I have yet to read more than the Executive Summary and Table of Contents of the new UNEP Global E-Waste Monitor report, but I can already see that it's being mis-reported. The "hook" is an emergency, that only 22.3% of e-waste is "documented", and the rest (the Executive Summary implies), is presumed to be "improperly" managed or "lost" to the so-called "informal sector".
Readers may remember this blog previously defined "informal sector" as "a white person didn't enter it into a spreadsheet"... in response to the "Criminal Negligence" 2015 Report.
UNITAR (another UN agency) describes the reports findings as follows:
"Meanwhile, less than one quarter (22.3%) of the year’s e-waste mass was documented as having been properly collected and recycled in 2022, leaving US $62 billion worth of recoverable natural resources unaccounted for and increasing pollution risks to communities worldwide. "
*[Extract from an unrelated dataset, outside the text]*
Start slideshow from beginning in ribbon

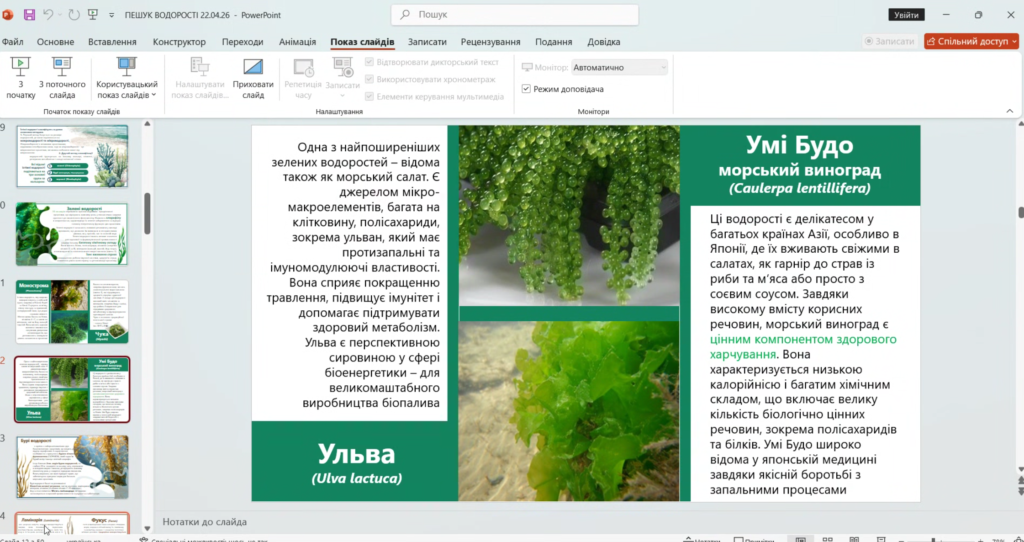[x=20, y=77]
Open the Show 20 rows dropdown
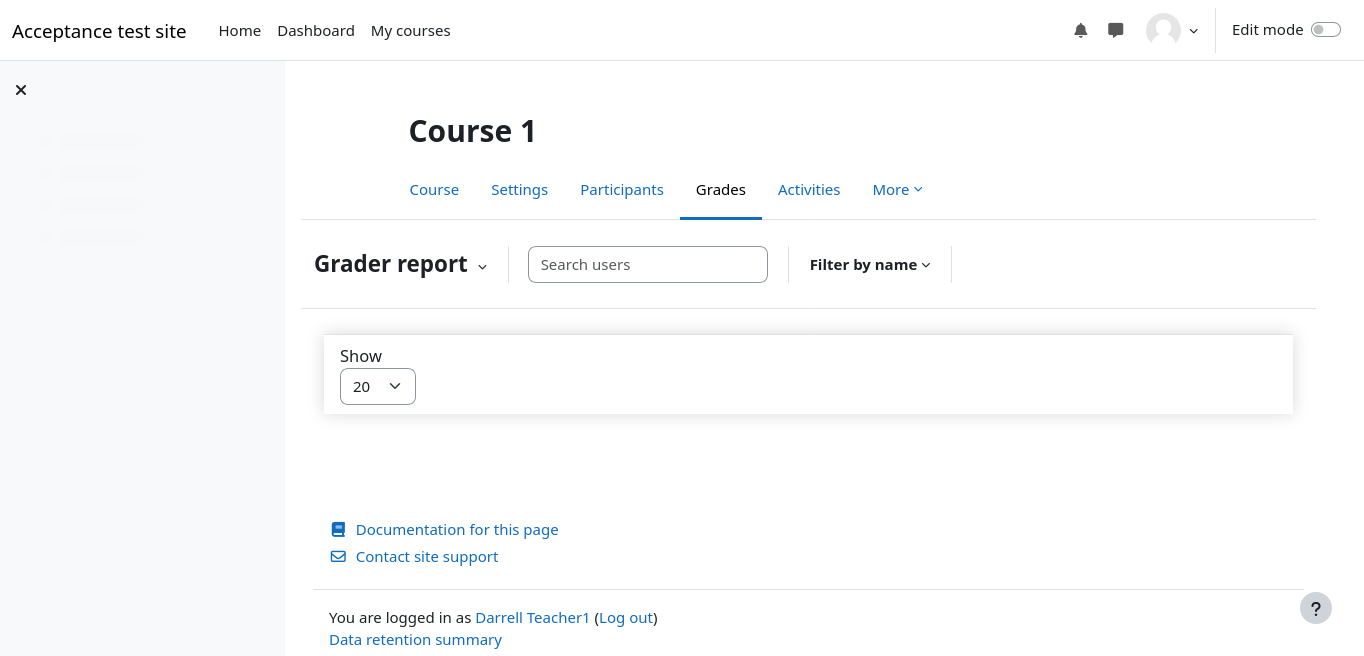1364x656 pixels. coord(377,387)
The "five fold growth" in "e-waste" is describing worldwide generation, not just wealthy countries. This raises questions about the measurement of "undocumented" used electronics... but lets list a few obvious premises.
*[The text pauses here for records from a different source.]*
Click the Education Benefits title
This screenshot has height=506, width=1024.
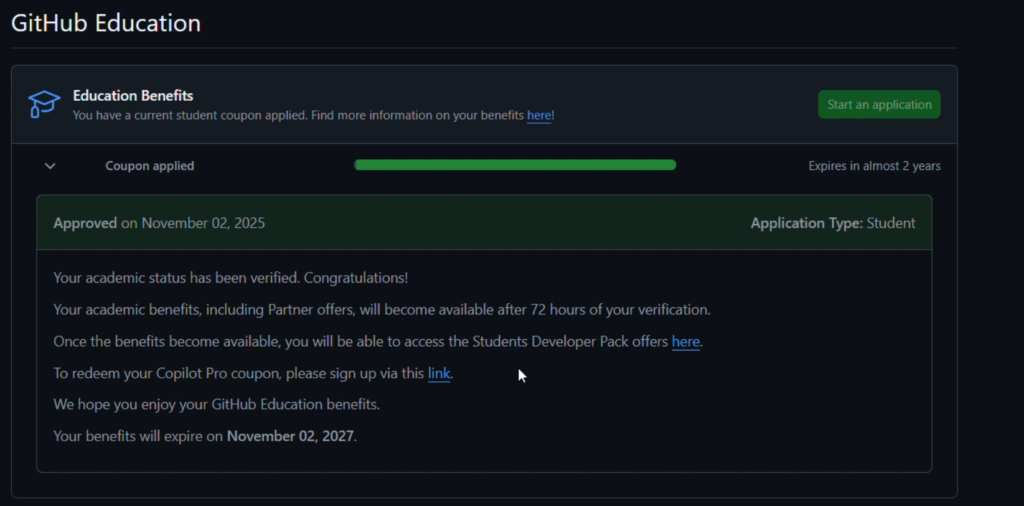(133, 96)
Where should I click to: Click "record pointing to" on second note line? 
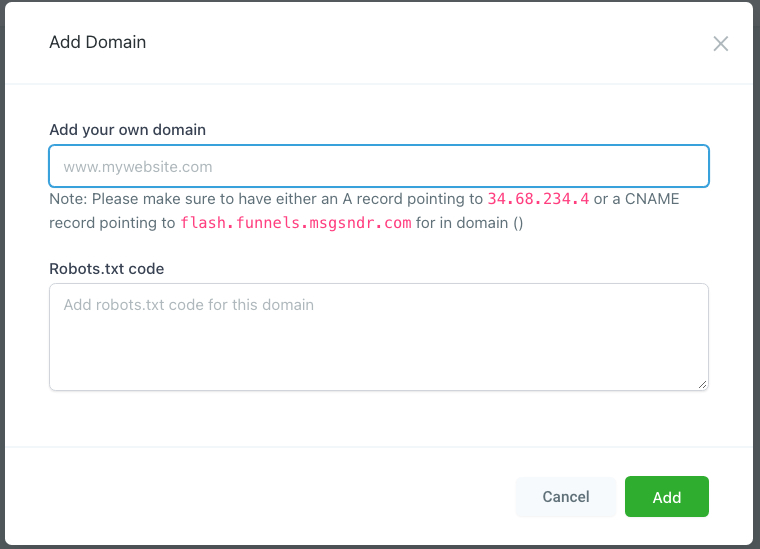click(x=112, y=223)
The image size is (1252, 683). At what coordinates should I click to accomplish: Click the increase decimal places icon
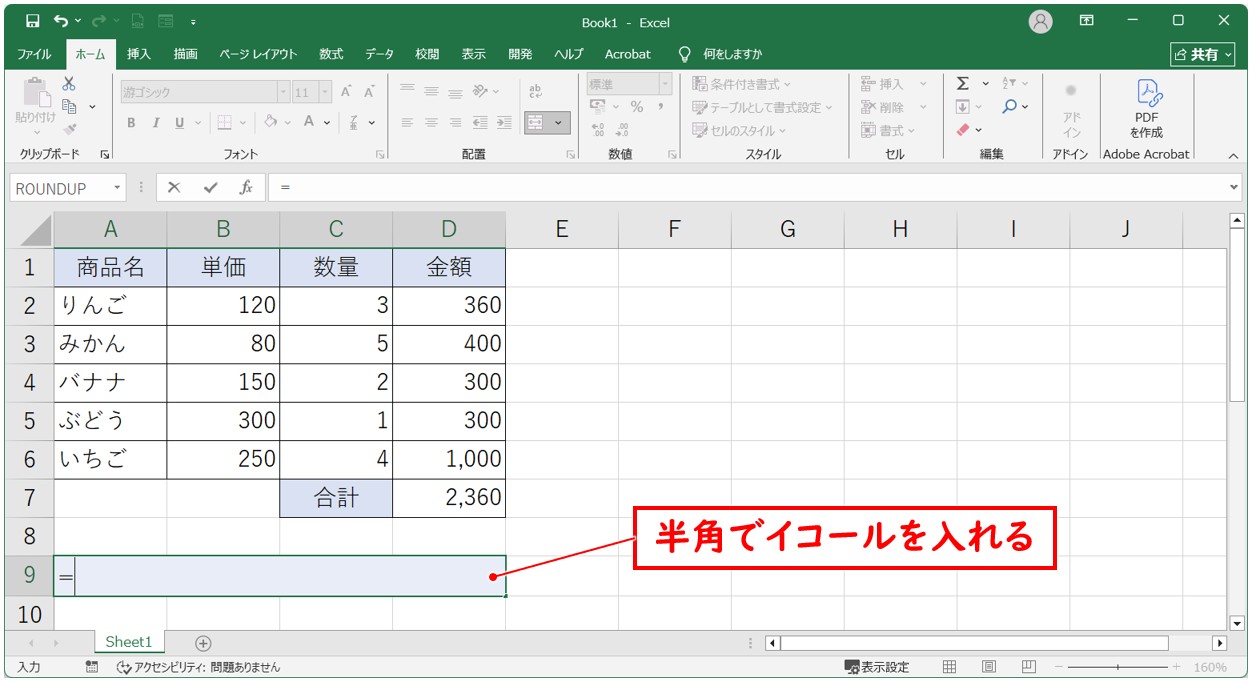pyautogui.click(x=597, y=129)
1. The size of electronics PER CAPITA is declining due to the miniaturization effect. In 1992 it peaked because we needed a desk phone, an answering machine, a fax machine, a camera, a radio, etc.... all of which now fit inside the smart phone in my front pocket.
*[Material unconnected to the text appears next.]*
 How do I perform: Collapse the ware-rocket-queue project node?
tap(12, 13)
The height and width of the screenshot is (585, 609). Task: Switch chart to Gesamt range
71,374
2. The export market, which the previous 2015 UNEP Report described as "primitive", is mostly for reuse. So if there was less e-waste generated in the past compared to the future, that can only be explained by the continuous reuse of past devices which continue to be reused and maintained in places like Ghana, Nigeria, Angola, etc.
3. The UNEP reports conflate the end of first consumer use with "waste generated", as if reuse and repair, if not "documented", is in the "ewaste" volume assesssed. That would mean that if a white person owns a TV for ten years, and it's purchased and reused by an African for another 40 years, that the "waste" is counted twice - the first time it was "generated" and the actual "end of life" of the TV.
Photo of TV Repairman Ibrahim Alhassan in Savelugu, Ghana, who we introduced to author Adam Minter, who wrote about Ibrahim in the seminal reuse non-fiction book "Secondhand: Travels in the New Global Garage Sale". Ibrahim was repairing a 1970 Japanese CRT television, or rather improving it by addint a remote control function absent in the original knob-tuned TV. This TV certainly would have been destroyed by "Big Shred" in Europe decades ago... but hard to describe the African's continuous use and extended life as "primitive"... unless you are a wee bit racially-profilly.